Start of Records for this task

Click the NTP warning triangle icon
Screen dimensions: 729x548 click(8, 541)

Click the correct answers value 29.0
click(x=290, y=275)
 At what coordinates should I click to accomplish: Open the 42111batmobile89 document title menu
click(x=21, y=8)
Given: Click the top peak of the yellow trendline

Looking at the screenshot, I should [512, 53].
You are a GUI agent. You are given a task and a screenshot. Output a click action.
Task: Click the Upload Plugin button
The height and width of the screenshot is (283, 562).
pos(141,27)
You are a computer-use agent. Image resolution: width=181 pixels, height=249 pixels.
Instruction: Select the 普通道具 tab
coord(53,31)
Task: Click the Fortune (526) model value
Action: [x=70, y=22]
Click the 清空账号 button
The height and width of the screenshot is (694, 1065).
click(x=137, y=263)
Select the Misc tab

End of Records for this task
Start of Records for this task

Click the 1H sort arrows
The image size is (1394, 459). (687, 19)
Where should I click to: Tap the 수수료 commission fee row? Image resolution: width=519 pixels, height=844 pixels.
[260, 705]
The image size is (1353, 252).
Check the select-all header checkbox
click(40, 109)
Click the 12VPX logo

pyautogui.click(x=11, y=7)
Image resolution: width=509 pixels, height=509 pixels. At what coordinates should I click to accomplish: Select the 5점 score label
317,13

End of Records for this task
Start of Records for this task

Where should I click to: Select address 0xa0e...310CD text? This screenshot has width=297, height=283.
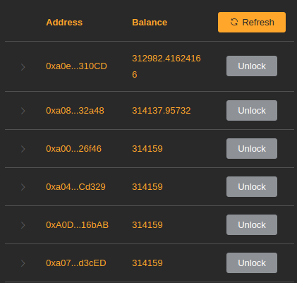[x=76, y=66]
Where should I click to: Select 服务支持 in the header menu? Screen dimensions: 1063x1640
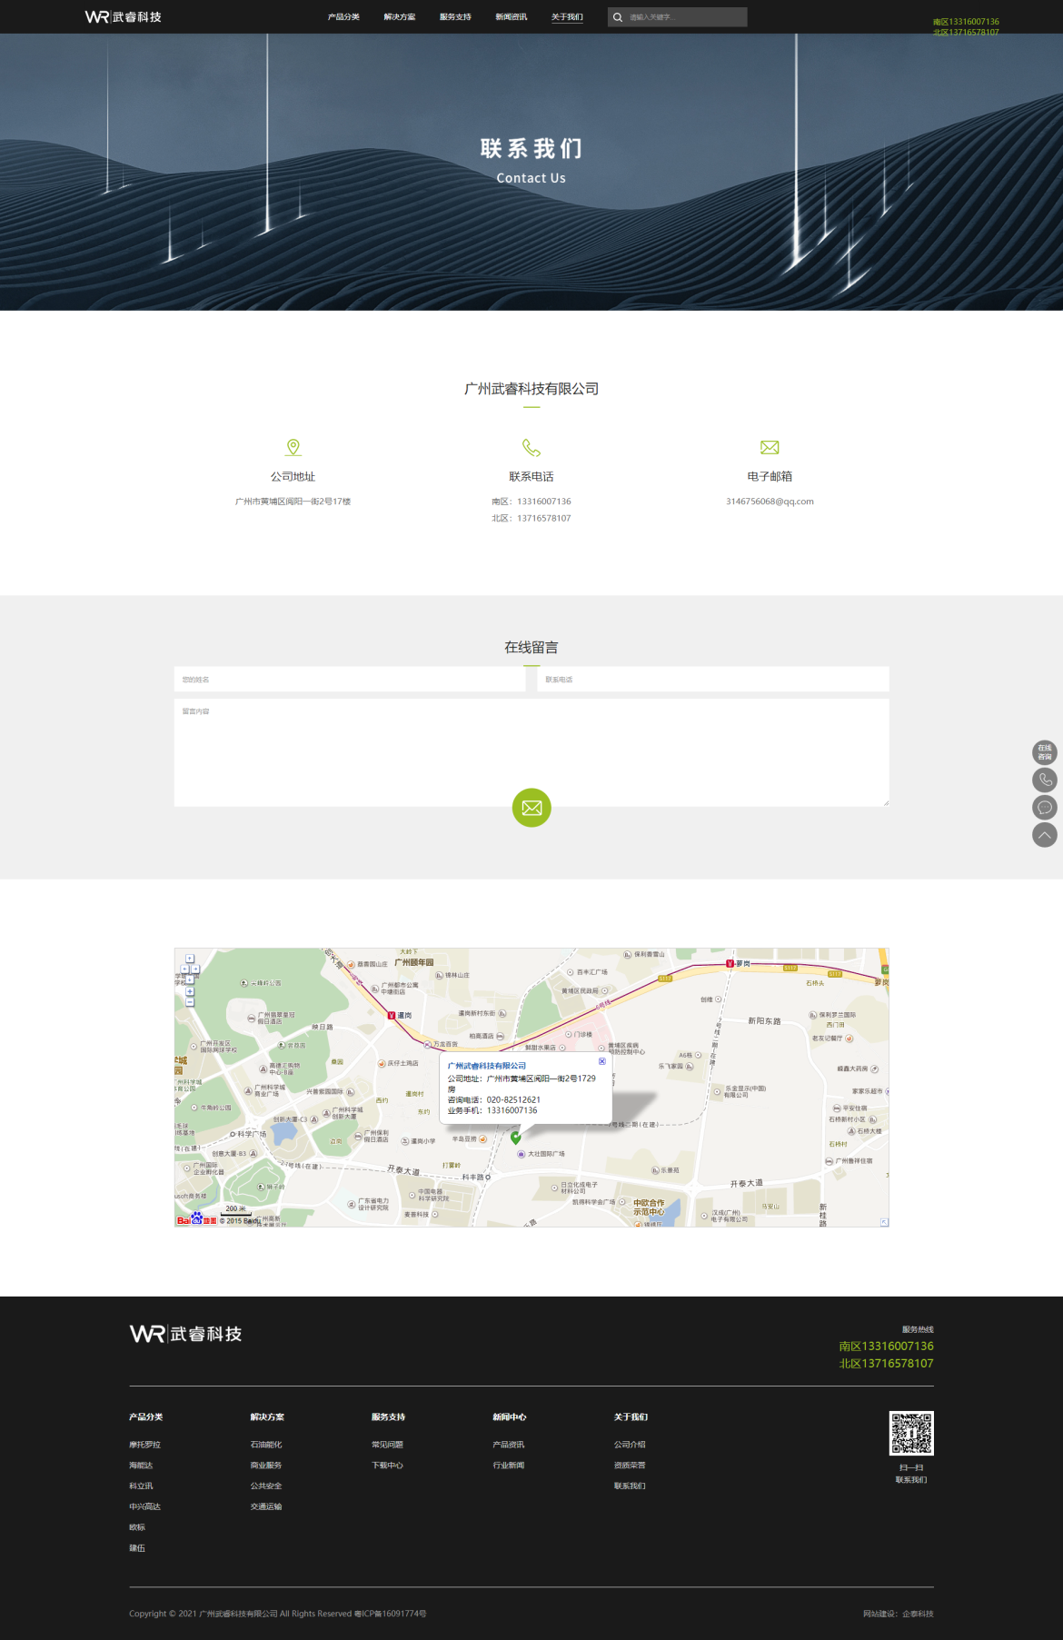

End of Records for this task

> Challenge
List each line in the items above that contains the word "button".

> Task result
Task: Click the Upload Plugin button
Click the 清空账号 button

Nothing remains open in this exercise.